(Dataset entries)
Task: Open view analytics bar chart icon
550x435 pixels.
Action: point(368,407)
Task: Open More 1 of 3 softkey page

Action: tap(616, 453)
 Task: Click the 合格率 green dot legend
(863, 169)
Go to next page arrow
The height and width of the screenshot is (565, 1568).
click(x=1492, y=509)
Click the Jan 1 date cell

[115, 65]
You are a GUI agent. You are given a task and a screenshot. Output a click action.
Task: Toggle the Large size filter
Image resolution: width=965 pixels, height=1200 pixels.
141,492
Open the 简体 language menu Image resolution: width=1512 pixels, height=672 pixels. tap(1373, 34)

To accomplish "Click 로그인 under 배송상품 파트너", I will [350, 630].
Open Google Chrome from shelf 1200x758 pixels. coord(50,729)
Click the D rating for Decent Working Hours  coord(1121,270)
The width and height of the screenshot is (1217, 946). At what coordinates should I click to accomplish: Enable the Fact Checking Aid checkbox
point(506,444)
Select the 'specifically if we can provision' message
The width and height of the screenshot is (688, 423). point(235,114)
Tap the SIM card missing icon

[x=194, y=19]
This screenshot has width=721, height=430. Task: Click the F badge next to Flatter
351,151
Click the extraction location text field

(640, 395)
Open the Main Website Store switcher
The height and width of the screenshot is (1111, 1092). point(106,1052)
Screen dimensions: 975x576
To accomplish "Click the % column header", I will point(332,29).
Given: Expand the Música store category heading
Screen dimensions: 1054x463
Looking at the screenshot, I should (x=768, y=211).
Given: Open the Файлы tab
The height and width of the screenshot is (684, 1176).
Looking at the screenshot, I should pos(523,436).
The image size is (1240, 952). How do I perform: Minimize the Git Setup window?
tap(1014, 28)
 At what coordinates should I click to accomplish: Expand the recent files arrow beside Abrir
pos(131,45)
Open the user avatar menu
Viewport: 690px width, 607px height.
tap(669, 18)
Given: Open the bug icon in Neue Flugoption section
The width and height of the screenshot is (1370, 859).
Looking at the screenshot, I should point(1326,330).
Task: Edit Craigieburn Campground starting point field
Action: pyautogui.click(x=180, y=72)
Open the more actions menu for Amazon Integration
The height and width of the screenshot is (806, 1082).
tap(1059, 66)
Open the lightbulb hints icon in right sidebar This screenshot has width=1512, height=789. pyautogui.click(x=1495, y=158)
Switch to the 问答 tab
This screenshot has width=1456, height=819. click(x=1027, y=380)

(WORK TO COMPLETE)
Please write out the lines that run from the one with "The width and height of the screenshot is (1370, 859)." to the end of the records, both included, exactly as they appear.

(WRITTEN ANSWER)
The width and height of the screenshot is (1370, 859).
Looking at the screenshot, I should point(1326,330).
Task: Edit Craigieburn Campground starting point field
Action: pyautogui.click(x=180, y=72)
Open the more actions menu for Amazon Integration
The height and width of the screenshot is (806, 1082).
tap(1059, 66)
Open the lightbulb hints icon in right sidebar This screenshot has width=1512, height=789. pyautogui.click(x=1495, y=158)
Switch to the 问答 tab
This screenshot has width=1456, height=819. click(x=1027, y=380)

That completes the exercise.